Toplumun polisleş(tiril)meşi öncelikle resmi zapt etme tekniklerindeki dönüşüm ve değişimlerde izlenir. Bu sürecin önemli ayaklarından biri olan Toplum Destekli Polislik (TDP) de AKP’nin iktidara geldikten hemen sonra uygulamaya soktuğu projelerden biridir.[1] Önleyici polislik stratejilerinden biri olan TDP’nin en önemli prensiplerinden biri polisin “düzenleyici” rolünün “gözetleyici” rolüne baskın gelmesidir. Neocleous’un “toplumsal düzenin inşasının ajanı” olarak tanımladığı polis, aslında belki de asıl polisliğini TDP’de gösterir.[2] Amaç, polisin “toplumsal mekânlara nüfuz etmesi” ve “insanî ve günlük ilişkileri düzenleyerek […] toplumsal yaşamın sağlıklı devamı için kamu düzenini sağlaması”dır.[3] Ancak, adından da anlaşılacağı üzere, polis bu süreçte toplumun desteğini almayı hedefler. Diğer bir deyişle, TDP, polislik sürecine toplumun da aktif katılımını gerektirir ve öngörür.

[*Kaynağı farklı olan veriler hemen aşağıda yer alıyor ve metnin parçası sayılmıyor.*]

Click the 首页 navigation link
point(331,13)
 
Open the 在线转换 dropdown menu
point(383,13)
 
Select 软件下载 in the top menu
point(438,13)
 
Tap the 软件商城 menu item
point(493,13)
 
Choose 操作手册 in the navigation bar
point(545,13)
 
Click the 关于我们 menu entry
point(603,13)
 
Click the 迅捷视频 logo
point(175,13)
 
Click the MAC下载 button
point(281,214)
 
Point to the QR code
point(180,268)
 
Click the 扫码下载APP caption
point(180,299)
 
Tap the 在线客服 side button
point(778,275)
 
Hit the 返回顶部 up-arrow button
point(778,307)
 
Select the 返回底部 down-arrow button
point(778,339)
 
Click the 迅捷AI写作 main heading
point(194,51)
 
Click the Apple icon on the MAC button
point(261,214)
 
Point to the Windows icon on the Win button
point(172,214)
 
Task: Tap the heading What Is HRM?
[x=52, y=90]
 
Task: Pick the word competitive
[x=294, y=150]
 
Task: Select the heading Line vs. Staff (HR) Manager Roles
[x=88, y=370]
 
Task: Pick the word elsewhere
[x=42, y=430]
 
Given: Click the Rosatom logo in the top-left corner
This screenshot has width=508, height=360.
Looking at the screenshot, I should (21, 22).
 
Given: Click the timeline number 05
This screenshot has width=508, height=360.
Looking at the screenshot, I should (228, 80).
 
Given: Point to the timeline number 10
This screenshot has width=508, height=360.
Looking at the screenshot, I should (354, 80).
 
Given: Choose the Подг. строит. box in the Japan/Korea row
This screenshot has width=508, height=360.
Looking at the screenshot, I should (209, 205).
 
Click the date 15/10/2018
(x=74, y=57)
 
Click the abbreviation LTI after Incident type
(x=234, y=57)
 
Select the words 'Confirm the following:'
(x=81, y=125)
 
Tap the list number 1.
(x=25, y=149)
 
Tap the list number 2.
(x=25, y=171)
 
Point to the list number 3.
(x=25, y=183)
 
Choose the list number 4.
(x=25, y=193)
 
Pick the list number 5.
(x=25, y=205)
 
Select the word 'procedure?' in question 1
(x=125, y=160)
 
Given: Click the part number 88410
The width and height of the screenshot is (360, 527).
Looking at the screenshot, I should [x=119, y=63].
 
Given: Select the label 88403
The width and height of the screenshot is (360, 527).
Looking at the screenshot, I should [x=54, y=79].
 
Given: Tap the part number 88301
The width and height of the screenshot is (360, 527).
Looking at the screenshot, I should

TDP’nin temel faaliyetlerinden olan “Huzur Toplantıları”, ya da resmi terminolojideki tam adıyla “Sorumluluk Alanı Huzur Toplantıları”, polislerin “gönüllü” vatandaşlarla düzenli olarak bir araya geldiği ve “vatandaşların yaşadıkları sorunları gönül rahatlığıyla dile getirebildikleri” buluşmalar olarak tanımlanır.[4] TDP tanımlanırken kullanılan “toplumdan polise bilgi akışının artmasına imkân sağlamak” veya “suçla mücadeleyi toplumun geneline yaygınlaştırmak” gibi ifadeler, aslında toplumun bir kesimini polisleştirmek anlamına gelmektedir. Gönen’in[5] “saygıdeğer vatandaş”, Berksoy’un[6] da “makbul vatandaş” olarak tanımladığı bu kesimler, polise sürekli istihbarat akışı sağlayacak olan “gönüllü zaptiyeler”dir. “Komşuluk gözetim sistemi”, ya da polis jargonundaki kullanımıyla “komşu kollama” uygulamaları bu bağlamda düşünülebilir. Birkaç yıllık pilot uygulamalardan sonra 2006’da TDP’nin bir alt kolu olarak tüm Türkiye’de uygulamaya sokulan komşu kollama programlarında amaçlanan, “komşuların düzenli aralıklarla bir araya gelip oturdukları bölgedeki güvenlik sorunlarını ve alınacak tedbirleri konuşması” ve “şüpheli durumları polise haber vermesi”dir.[7] İçişleri Bakanlığı’nın hazırladığı proje raporunda polis ve vatandaşlar arasındaki olası bir işbirliğinin boyutları ve hedefleri şu şekilde ifade edilmiştir:
Halkın, polisin gözü kulağı olması hedeflenmektedir. Ayrıca, toplumda gayrı resmi sosyal kontrolün sağlanması da önemli hedeflerin başında gelmektedir.[8]
Vatandaşın bu şekilde polisleştirilmesi ve muhbirleştirilmesi, Diyarbakır Polisi’nin ifadesiyle “insan doğasında var olan, ancak kentleşmeyle birlikte kaybolmaya başlayan komşuluk ilişkilerinin sistematik bir hale getirilmesi ile”[9] ya da, diğer bir deyişle, modern hayatın ve kentleşmenin zayıflattığı cemaatsel bağları yeniden canlandırarak güçlendirilen topluluk refleksiyle “suç korkusunu azalacağı” argümanıyla haklılaştırılmaktadır.[10] Hatta, dönemin İstanbul Valisi Muammer Güler verdiği bir röportajda muhbirliği “kentlilik bilincinin” bir parçası olarak tanımlamıştır. Güler’e göre kentli bireyin başlıca sorumluluğu gerektiğinde polisi bilgilendirmektir ve bu nedenle de, “kentte yaşayanlar adeta birbirinin polisi olmalıdır”.[11]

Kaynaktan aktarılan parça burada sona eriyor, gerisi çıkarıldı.